Peruvian farmers battle international mining companies

Newmont Mining Corp (a US company out of Colorado) has been operating Latin America’s largest gold mine (the Yanacocha) in Peru since 1993. The mine is nearly exhausted & Newmont in a joint project with Peruvian mining company Buenaventura (a 43.65% stake) & the World Bank (a 5% stake) wants to develop the nearby Minas Conga, an open pit copper & gold project. Conga, a $5 billion project, is the biggest investment in Peru’s US $50 billion mining portfolio & the biggest foreign investment in Peru’s history.

Ever since Peru opened its economy to neoliberal predation in the early 1990s, its vast resources of copper, silver, gold, & several other minerals have drawn foreign mining firms, making mining up to 77% of its export income & a main source of government revenues. From 2007 to 2010, the biggest mining companies hauled in more than $31 billion (per Peru's Securities & Exchange Commission)--enriching foreign investors but not the Peruvian farmers displaced by mining.

Since its inception a few years ago, the Conga project has been obstructed & delayed by the massive opposition of local farmers & environmentalists since it runs through their land & lakes in Peru’s northern Andes. The project would drain four mountain lakes used for consumption & agriculture & replace them with reservoirs controlled by the mining consortium. Angel Mendoza, a leader of the peasant opposition, asks reasonably, “Why would we want a reservoir controlled by the company when we already have lakes that naturally provide us water?”

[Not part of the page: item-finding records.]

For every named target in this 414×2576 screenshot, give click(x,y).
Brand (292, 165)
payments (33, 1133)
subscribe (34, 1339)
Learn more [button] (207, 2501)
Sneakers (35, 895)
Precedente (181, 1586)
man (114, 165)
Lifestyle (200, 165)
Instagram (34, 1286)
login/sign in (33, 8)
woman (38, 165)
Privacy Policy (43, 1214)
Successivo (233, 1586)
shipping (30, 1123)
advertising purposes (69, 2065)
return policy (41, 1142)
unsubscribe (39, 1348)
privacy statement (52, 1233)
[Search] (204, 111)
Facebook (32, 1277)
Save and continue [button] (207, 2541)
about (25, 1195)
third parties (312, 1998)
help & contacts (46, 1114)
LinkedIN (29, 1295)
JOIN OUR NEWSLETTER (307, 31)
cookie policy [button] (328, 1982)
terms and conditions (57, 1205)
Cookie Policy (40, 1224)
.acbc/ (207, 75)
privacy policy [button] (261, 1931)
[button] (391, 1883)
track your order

Not only is control of water resources at issue but there is serious environmental risk in the likely contamination of the groundwater. Underground leaks from other mines have already contaminated the network of Andean springs & wetlands that farmers depend on for their livelihood--not to mention have upset the fragile ecosystems of the region.

The mining consortium is promising the earth & the moon to overcome peasant resistance--including community projects in health & education. But mining devastation speaks louder than empty promises. As recently as last February, Peru’s National Water Authority rejected a permit for Newmont to extend its Yanacocha gold mine because it would pollute the Rio Grande river supplying water to 70% of the region’s residents. Newmont requested a permit to dump mining waste into the river but the water authority determined that Newmont & its partner Buenaventura were not complying with 17 of the 30 environmental directives issued by the authority.

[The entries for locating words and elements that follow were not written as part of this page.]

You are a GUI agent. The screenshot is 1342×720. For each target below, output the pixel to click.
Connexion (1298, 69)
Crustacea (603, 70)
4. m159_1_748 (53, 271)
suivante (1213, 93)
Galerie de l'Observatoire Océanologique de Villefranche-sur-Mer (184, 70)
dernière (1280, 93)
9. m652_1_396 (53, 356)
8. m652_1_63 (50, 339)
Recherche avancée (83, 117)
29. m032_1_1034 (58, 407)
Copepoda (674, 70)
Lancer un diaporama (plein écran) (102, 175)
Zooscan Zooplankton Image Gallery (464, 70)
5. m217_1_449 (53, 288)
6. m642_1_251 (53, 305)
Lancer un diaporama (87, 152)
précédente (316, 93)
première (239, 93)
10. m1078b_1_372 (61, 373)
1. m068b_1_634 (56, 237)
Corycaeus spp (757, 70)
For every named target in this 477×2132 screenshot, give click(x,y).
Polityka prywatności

The Peruvian government has relied on police force & outright deception, including a state of emergency involving arrests without warrants, suspension of freedom of assembly, a blatantly fraudulent process favoring the mining companies in assessing environmental impact studies, & demonizing the opposition as led by nefarious political forces (i.e., socialists) rather than by farmers.

Considerable international political & economic forces are marshaled against the farmers & environmentalists. Thus far, they have managed to delay & obstruct the project. Our fullest solidarity with this important opposition to environmental destruction & international land grabs. Here Peruvian campesinos protest by setting fire (June 17th) to an area surrounding a dam in the region of Cajamarca. Burn baby burn!